Contributor Bio:McDowell, Deborah E
Deborah E. McDowell (Ph.D. Purdue) is the Alice Griffin Professor of English, University of Virginia. Founding editor of the Beacon Black Women Writers series; co-editor with Arnold Rampersad of
Slavery of the Literary Imagination; author of
"The Changing Same" Studies in Fiction by Black Women;
Leaving the Pipe Shop: Memories of Kin; editor of Nella Larsen's
Quicksand and Passing, Jessie Redmon Fauset's
Plum Bun, Pauline Hopkins's
Of One Blood, and numerous articles and essays.
Contributor Bio:O'Meally, Robert G
Robert G. O'Meally (Ph.D. Harvard), Editor,
The Vernacular Tradition. Zora Neale Hurston Professor of English and Comparative Literature and founder of the Center for Jazz Studies, Columbia University. Author of
The Jazz Singers;
The Craft of Ralph Ellison;
Lady Day: The Many Faces of Billie Holiday; and
Romare Bearden; A Black Odyssey. Editor of the essay collections
History and Memory in African American Culture;
New Essays on Invisible Man: Tales of the Congaree;
The Jazz Cadence of American Culture; co-editor of
History and Memory in African American Culture and
Uptown Conversation: The New Jazz Studies.

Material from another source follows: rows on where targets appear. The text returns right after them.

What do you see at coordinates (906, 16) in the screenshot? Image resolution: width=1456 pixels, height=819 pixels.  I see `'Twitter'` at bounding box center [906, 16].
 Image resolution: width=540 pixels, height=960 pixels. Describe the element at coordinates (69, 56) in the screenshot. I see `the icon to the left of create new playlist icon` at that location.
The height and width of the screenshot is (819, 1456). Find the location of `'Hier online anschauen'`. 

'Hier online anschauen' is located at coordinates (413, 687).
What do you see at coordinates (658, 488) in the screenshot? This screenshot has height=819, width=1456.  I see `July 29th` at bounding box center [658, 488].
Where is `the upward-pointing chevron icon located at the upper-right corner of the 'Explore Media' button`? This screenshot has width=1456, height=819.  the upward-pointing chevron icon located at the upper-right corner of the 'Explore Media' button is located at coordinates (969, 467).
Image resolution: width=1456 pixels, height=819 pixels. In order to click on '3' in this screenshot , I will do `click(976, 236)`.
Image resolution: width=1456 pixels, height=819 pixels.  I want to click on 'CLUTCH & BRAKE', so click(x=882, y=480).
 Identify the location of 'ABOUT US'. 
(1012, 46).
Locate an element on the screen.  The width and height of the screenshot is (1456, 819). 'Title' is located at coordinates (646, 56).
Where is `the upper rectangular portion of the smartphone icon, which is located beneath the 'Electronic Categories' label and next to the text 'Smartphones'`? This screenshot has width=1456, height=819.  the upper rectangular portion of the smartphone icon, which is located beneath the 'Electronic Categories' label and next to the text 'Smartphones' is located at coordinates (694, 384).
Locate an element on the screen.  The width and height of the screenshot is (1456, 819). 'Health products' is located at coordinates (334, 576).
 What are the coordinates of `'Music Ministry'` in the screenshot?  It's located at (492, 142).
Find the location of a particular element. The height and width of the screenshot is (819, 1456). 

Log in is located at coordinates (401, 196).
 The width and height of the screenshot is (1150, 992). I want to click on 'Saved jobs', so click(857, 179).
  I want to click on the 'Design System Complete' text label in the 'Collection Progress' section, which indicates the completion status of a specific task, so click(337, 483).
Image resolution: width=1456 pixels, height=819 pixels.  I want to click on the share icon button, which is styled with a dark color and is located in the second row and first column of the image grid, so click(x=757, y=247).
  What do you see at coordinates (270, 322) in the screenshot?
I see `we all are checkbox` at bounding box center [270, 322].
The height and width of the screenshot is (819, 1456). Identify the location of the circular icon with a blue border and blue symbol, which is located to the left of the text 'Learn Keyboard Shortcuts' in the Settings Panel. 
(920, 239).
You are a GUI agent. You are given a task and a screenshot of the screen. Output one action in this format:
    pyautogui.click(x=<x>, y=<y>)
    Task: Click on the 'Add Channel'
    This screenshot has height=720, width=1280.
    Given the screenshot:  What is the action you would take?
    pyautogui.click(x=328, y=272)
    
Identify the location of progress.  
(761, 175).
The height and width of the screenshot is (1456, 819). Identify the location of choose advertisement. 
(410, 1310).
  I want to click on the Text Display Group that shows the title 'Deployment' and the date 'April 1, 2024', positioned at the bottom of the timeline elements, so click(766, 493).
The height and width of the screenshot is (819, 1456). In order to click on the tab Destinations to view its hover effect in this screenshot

Contributor Bio:Spillers, Hortense
Hortense Spillers (Ph.D. Brandeis),
Realism, Naturalism, Modernism, Gertrude Conaway Vanderbilt Professor of English, Vanderbilt University. Author of the essay collection
Black, White, and in Color. Editor of the collection
Comparative American Identities: Race, Sex, and Nationality in the Modern Text; co-editor with Marjorie Pryse of
Conjuring: Black Women, Fiction and the Literary Tradition, and an editor of
The Heath Anthology of American Literature. Director of Issues in Critical Investigation (ICI), an initiative to stimulate new scholarship in African diasporic studies, which she founded in 2007; founding editor of
The A-Line Journal, A Journal of Progressive Commentary, which she launched in 2013. Recent work has appeared in
Callaloo and boundary 2.
Contributor Bio:Wall, Cheryl A
Cheryl A. Wall (Ph.D. Harvard), Editor,
Literature Since 1975. Board of Governors Zora Neale Hurston Professor of English, Rutgers University. Author of
Worrying the Line: Black Women Writers, Lineage, and Literary Tradition and
Women of the Harlem Renaissance. Editor of
Zora Neale Hurston: Novels and Stories and
Zora Neale Hurston: Folklore, Memoirs & Other Writings; two volumes of criticism on Hurston's fiction,
"Sweat" Texts and Contexts and
Their Eyes Were Watching God: A Casebook; and
Changing Our Own Words: Essays on Criticism, Theory, and Writing by Black Women. Co-editor with Linda J. Holmes of
Savoring the Salt: The Legacy of Toni Cade Bambara.